The latent potential of human intellect is boundless. But for it to be truly unlocked and to transform potential resources into kinetic ones, it requires a nurturing environment. This environment would emphasize comprehensive education and skill development, supported by a robust scientific and technological infrastructure. In essence, while natural resources have always been at our disposal, it is the enhanced brainpower, honed through education and hands-on experience in state- of-the-art settings, that allows us to harness them fully.

Thus, the challenge for institutions like the IMF is not just to ensure economic growth and stability but also to prioritize and invest in the ultimate resource: human capital. Only by equipping individuals with knowledge, skills, and resources can we hope to achieve sustained and balanced global growth.

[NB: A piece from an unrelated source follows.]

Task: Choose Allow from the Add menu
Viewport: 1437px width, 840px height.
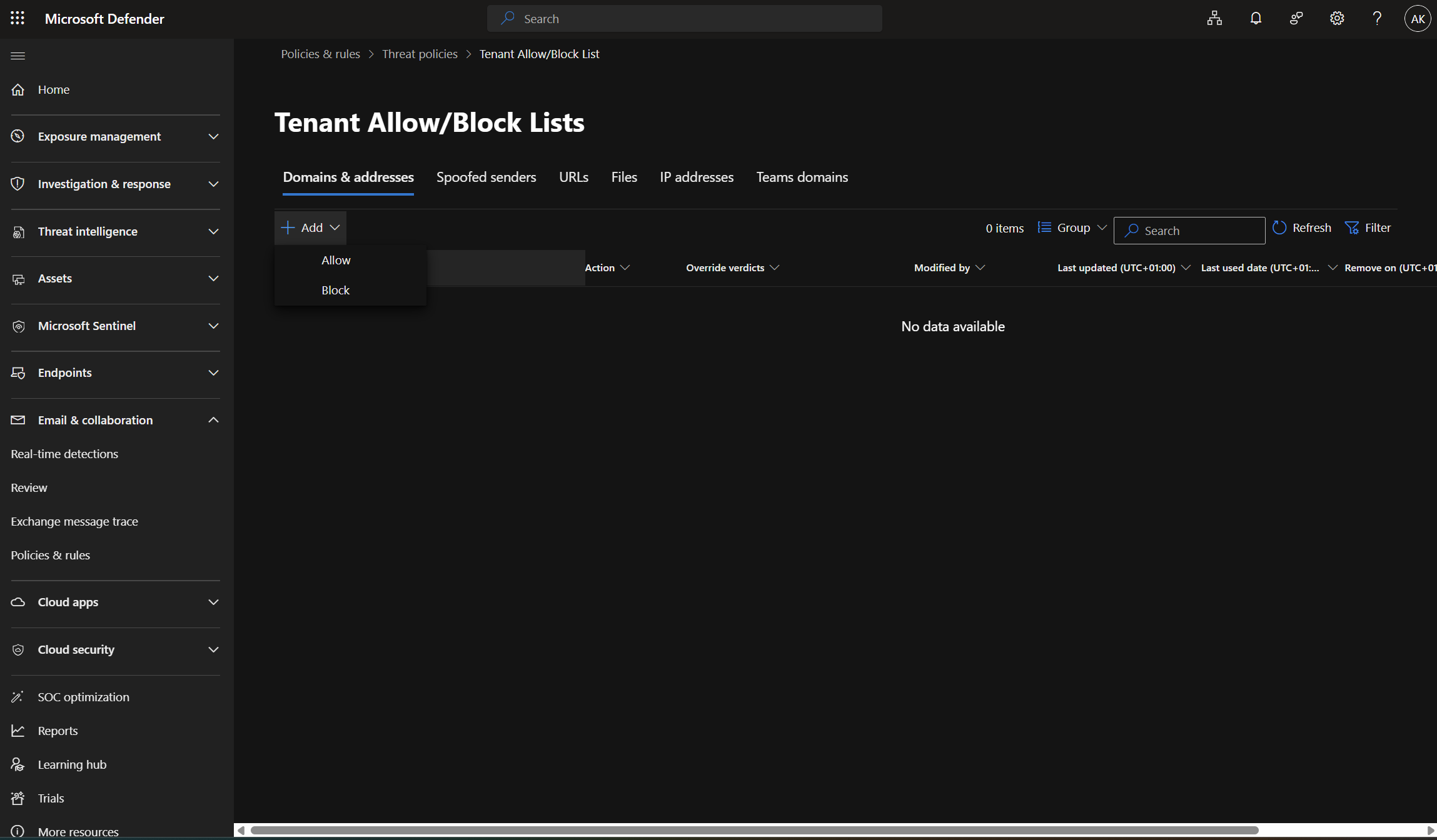Action: pyautogui.click(x=336, y=260)
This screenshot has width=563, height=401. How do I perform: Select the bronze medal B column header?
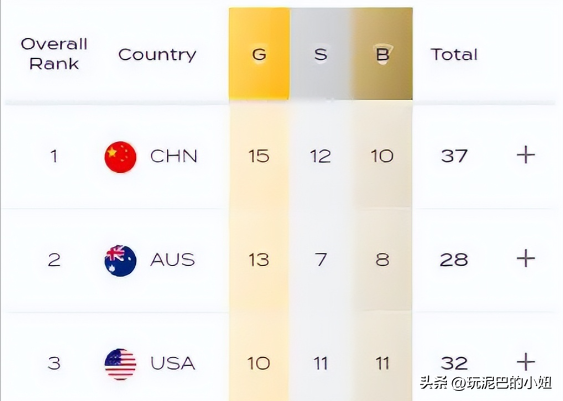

One of the most glaring illustrations of this symptomatic approach, and its subsequent adverse outcomes, manifested during the financial crisis in the US. The 2008 economic downturn serves as a poignant case study in this regard. Many sceptics highlight this period, contending that the IMF inadvertently and indirectly played a role in amplifying the crisis. Their argument rests on the IMF’s endorsement of certain precarious financial policies.

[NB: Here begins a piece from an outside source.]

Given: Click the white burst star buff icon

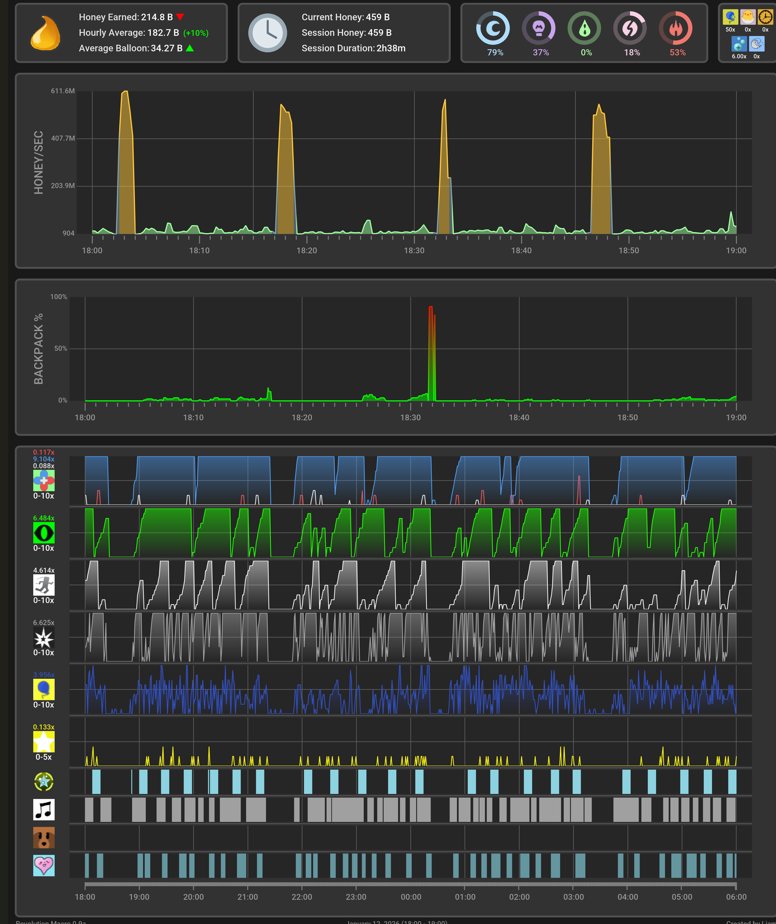Looking at the screenshot, I should click(x=44, y=638).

Specifically, the IMF’s support for practices such as subprime lending and subprime mortgages, coupled with the unrestrained use of financial derivatives, became major points of contention. These financial instruments, while designed to stimulate economic activity and broaden the base of those who could access credit, also introduced significant systemic risks into the financial system.

Questions also arise regarding the IMF’s effectiveness in aiding stagnating economies, such as that of Japan. Despite a rapidly growing economy in the 1960s, 1970s, and 1980s, Japan has faced decades of stagnation and deflation. Is the IMF’s allegiance to the inequality model at fault?

Recent documents like the ‘IMF Country Report No 23/260’ for Pakistan released in July 2023 hint at solutions that lean heavily on so-called poverty reduction initiatives like the BISP. Yet, many economists would argue that sole reliance on charity programmes without a comprehensive strategy for free and compulsory high-tech education, skill development and job creation is a waste of scare resources.

Why hasn’t the IMF prioritized the digitization of government processes or emphasized education and skill development for young professionals? Digitalization promises not just transparency but also increased efficiency, reduced wastage, and decreased corruption. These steps could boost wealth, raise individual incomes, augment exports, decrease imports, balance trade, and improve the tax-to-GDP ratio.

Has the IMF ever encouraged governments to implement proactive disclosures, allowing citizens to understand governmental decisions and expenditures?

Such transparency can enhance accountability, streamline operations, and ultimately confront corrupt systems. While the IMF’s goals might be noble, its focus and methodology remain the subject of intense debate and scrutiny.